The other thing that I would say is now we have had three years of experience looking at how COVID affects children. Overall, we can say that children seem less likely to have severe illness and hospitalization. But at the same time, they can still develop long COVID and some of them do get hospitalized. And so, when you kind of take that whole picture together and then you look at the new CDC recommendations, I think they're trying to give guidance for families to make their own kind of individualized and family decisions for what works best for them.

The biggest changes I would say for the new CDC guidance are that they're not recommending any type of quarantine anymore. And so, if there were an exposure at school as long as children are asymptomatic, then you would stay at school. They're actually recommending that if you stay, you wear a mask for the full 10 days. If you're asymptomatic, that you actually do get a test on day six.

Obviously if you test positive, you would be isolated. The CDC official recommendations do not suggest a testing exit strategy. They say that theoretically if your symptoms are gone, you haven't had fever for 24 hours without taking fever medication, you don't need to test to exit. As a pediatric infectious disease person, I would still recommend though that if your child tests positive or anyone in your family were to test positive, those people really should have negative tests before exiting isolation.
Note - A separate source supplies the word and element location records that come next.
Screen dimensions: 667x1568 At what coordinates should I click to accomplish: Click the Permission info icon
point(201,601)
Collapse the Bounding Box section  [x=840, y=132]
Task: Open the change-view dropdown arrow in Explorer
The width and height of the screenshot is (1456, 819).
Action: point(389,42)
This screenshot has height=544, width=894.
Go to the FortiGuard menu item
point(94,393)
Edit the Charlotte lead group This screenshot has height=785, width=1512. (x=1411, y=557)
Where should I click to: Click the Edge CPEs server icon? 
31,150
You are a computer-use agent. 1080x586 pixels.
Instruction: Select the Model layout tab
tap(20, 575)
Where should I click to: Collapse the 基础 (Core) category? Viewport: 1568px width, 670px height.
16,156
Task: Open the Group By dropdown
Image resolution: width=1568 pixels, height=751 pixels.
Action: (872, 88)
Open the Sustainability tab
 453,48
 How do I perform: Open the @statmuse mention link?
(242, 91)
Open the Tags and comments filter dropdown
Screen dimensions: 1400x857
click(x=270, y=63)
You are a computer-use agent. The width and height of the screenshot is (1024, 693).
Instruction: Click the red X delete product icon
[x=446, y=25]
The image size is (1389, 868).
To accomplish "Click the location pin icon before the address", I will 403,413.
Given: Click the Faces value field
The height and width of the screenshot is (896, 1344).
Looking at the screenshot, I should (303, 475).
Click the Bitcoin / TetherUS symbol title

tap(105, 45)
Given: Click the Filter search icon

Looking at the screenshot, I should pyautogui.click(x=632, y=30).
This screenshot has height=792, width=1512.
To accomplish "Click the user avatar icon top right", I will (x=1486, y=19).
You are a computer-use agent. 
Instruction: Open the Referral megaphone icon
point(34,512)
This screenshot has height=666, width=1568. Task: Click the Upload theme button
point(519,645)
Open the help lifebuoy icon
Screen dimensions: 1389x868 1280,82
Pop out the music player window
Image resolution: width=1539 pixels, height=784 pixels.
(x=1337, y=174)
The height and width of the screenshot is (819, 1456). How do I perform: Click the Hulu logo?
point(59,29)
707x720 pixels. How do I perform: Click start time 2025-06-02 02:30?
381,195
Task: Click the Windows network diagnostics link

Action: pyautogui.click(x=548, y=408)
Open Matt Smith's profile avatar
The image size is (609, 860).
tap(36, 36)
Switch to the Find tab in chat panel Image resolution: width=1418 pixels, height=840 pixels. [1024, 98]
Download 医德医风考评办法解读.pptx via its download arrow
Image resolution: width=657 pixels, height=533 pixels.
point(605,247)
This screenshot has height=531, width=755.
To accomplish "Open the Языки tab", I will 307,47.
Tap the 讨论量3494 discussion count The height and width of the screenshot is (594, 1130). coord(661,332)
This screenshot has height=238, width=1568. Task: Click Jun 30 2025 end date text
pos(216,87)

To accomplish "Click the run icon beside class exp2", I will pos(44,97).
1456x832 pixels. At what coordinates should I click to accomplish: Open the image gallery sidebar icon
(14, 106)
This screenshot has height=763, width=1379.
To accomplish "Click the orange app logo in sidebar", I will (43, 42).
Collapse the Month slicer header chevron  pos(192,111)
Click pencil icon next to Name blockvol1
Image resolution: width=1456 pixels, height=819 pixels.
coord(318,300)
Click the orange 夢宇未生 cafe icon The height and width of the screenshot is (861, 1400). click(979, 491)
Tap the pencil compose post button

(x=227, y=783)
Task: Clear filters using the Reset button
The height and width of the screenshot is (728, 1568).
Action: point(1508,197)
The mask recommendations from the CDC now are based more on hospitalizations, ICU capacity, hospital capacity. But that doesn't mean you're not having a big outbreak. As far as what parents should know, they need to follow their local epidemiology. Each family and parent will have to kind of think about their individual family's risk.

Do they have high risk individuals in their household? Is someone, say, a grandparent with heart disease living with them? In which case, then, they would want to be more cautious about continuing to wear masks, continuing to have some physical distancing, still limiting kind of high risk indoor activities. I do think that parents will need to decide in their own household and in their own kind of risk profile whether or not their child should wear a mask to school.